NEW YORK, UNITED STATES — Cognizant is weighing the elimination of 12,000 to 15,000 jobs globally under a restructuring initiative called Project Leap, making it one of the largest planned workforce reductions in the IT services industry this year.
According to a report from People Matters, the Nasdaq-listed company has not officially confirmed the headcount figures, but on April 29 disclosed it expects to incur between $230 million and $320 million in severance-related costs tied to the program.
The scale of the cuts, derived from severance projections and regional compensation benchmarks, signals a fundamental redesign of how the company — and the broader IT services sector — delivers work.
India bears the brunt as the pyramid model collapses
Cognizant employs more than 357,000 people worldwide, with over 250,000 based in India — and the country is expected to absorb the majority of the reductions.
Estimates cited by Moneycontrol place the India-specific impact at roughly 12,000 to 13,000 roles, calculated against an average annual salary of approximately $18,000 and a standard six-month severance payout.

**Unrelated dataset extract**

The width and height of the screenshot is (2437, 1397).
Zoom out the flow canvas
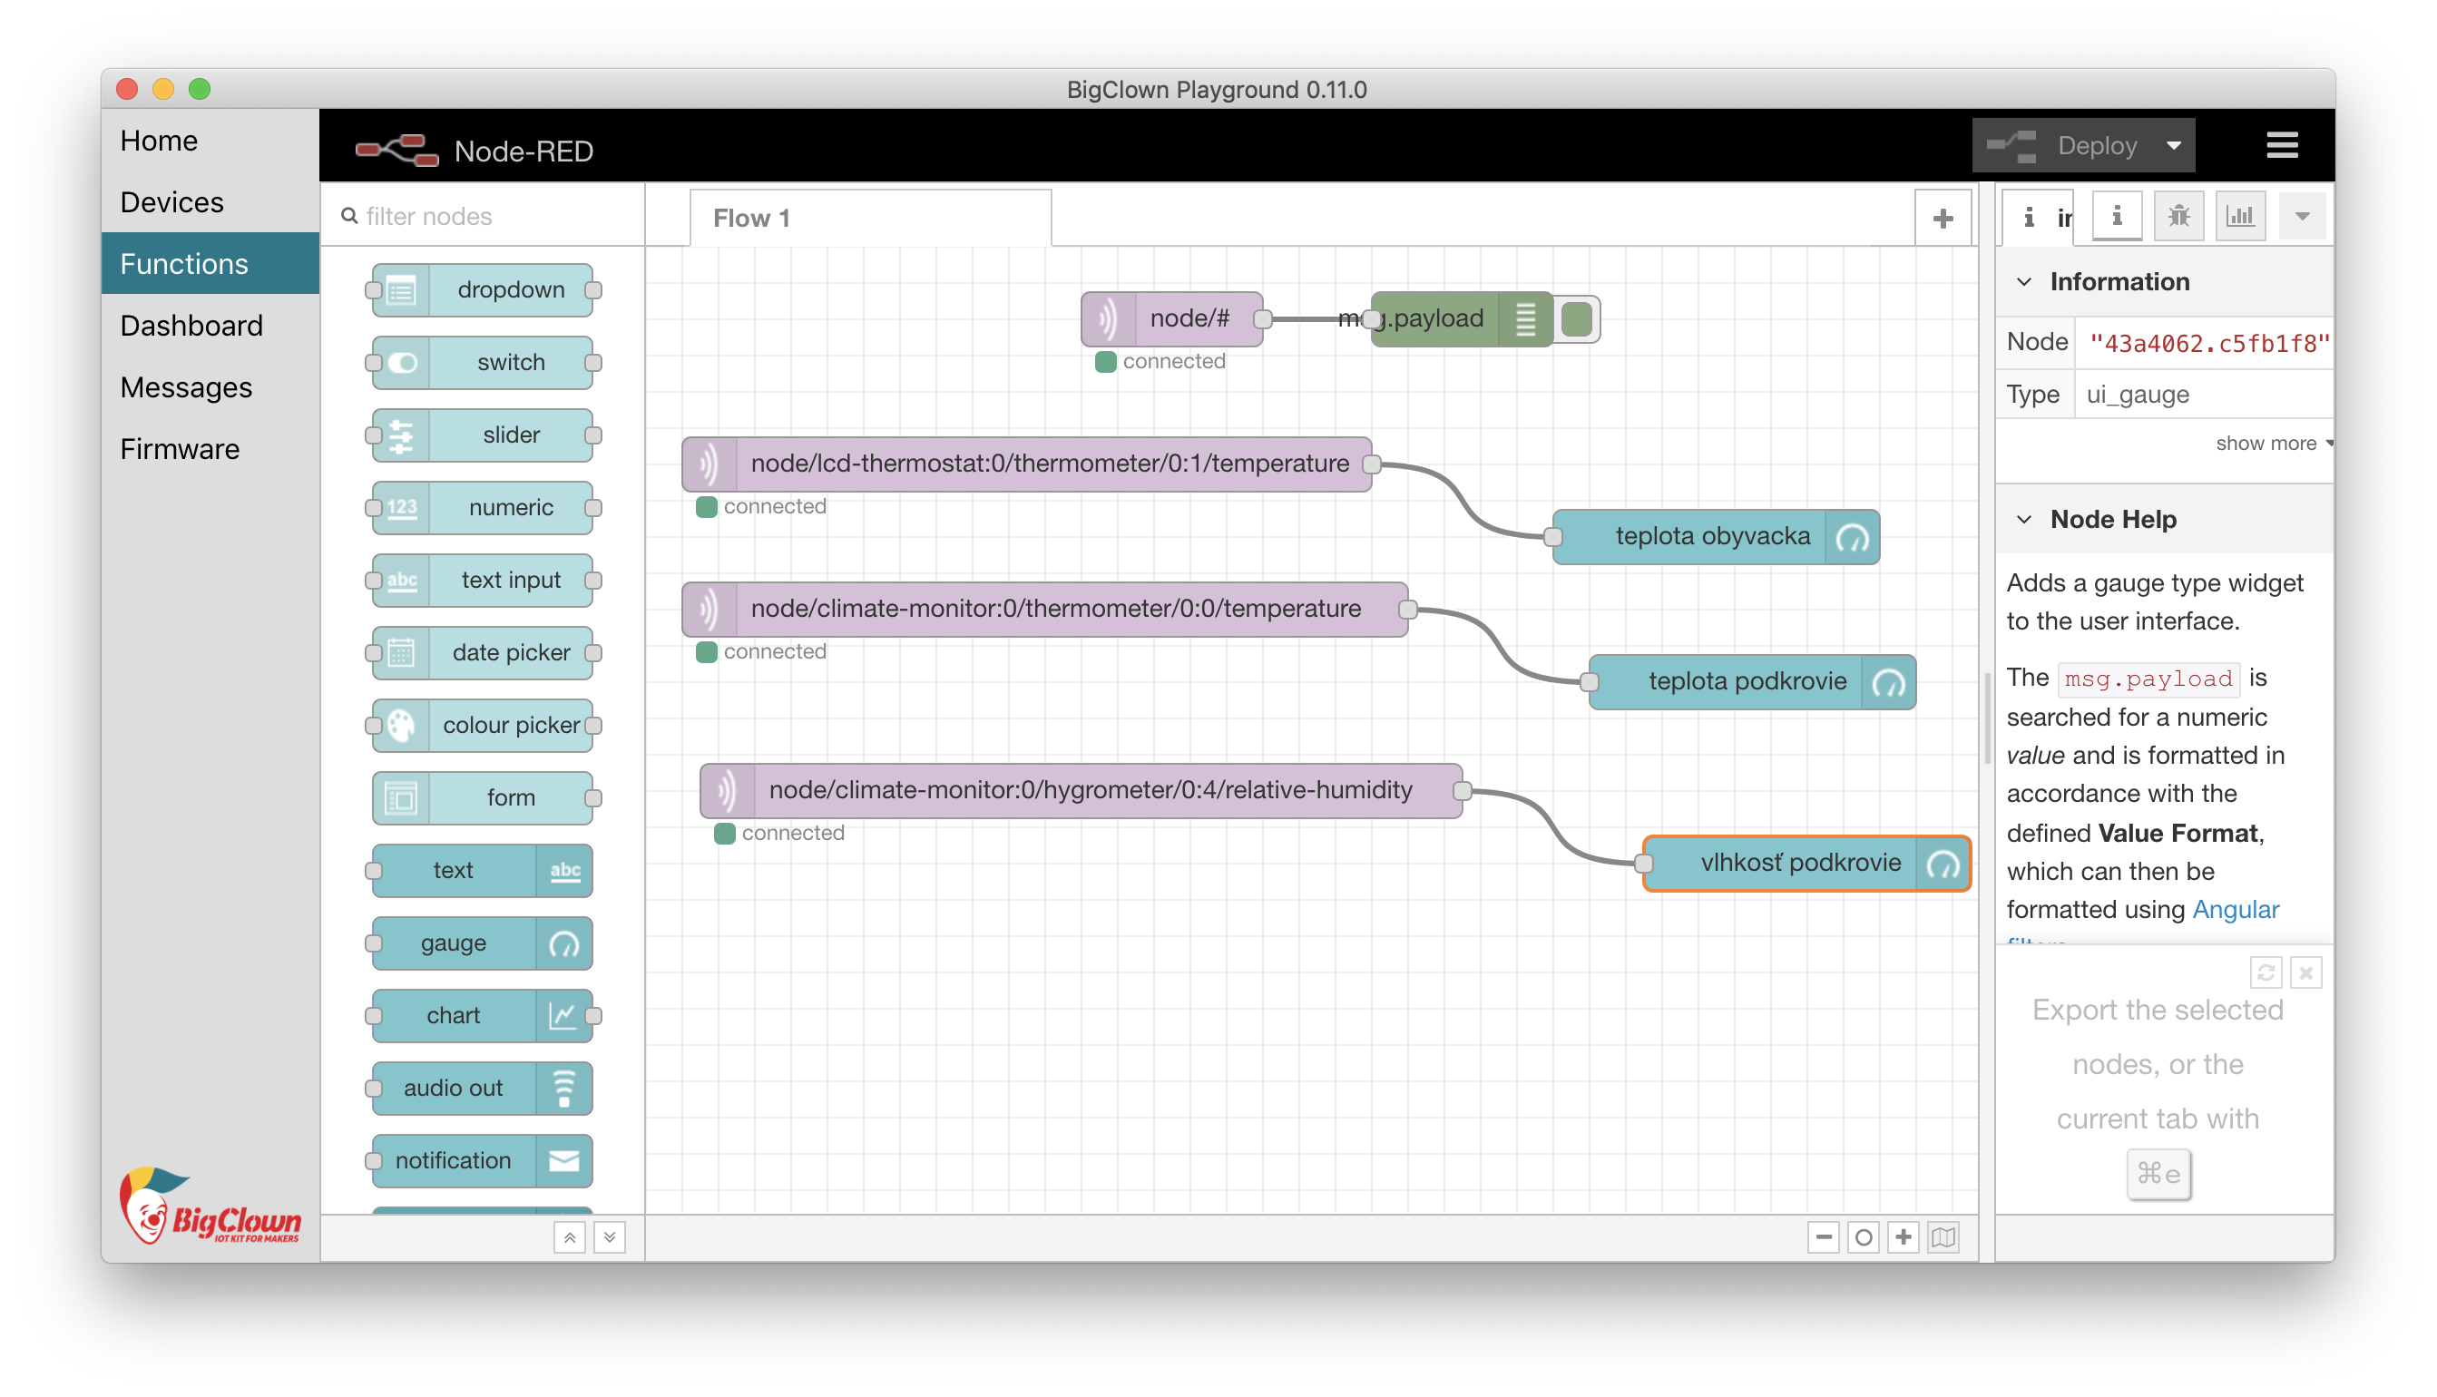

The cuts strike at the foundation of a workforce model that has defined offshore IT services for decades: the pyramid structure, where large pools of junior employees support smaller senior teams.
Cognizant CEO Ravi Kumar S said the company is shifting toward what he called a “broader and shorter pyramid” — fewer entry-level bodies, more automation, and a tighter integration of digital tools with human workers.
AI adoption forces a sector-wide workforce reset
Cognizant’s restructuring reflects a pressure that is reshaping the entire IT services industry. Clients are pulling back from funding large junior-heavy teams and fresh-graduate training pipelines as automation handles the routine and support-heavy work those roles once covered.
“Clients are becoming less willing to pay for large junior-heavy teams or training programmes for fresh graduates,” industry executives told India Today — a shift that is accelerating as AI-enabled service delivery becomes the new baseline.
Firms across the sector are investing in automation platforms while cutting workforce costs, and Cognizant’s Project Leap is the latest and most visible example of that rebalancing act.
For United States companies with outsourcing contracts tied to large India-based IT teams, Project Leap is a signal worth watching closely. The traditional model — low-cost, high-headcount delivery — is being replaced by leaner, automation-augmented teams that require fewer people to produce the same output.
Outsourcing buyers who have not yet renegotiated contracts or evaluated AI-enabled delivery alternatives are operating on a model their vendors are already abandoning. The restructuring at Cognizant is not an isolated cost-cutting move — it is the industry telling its clients that the economics of traditional IT outsourcing have permanently changed.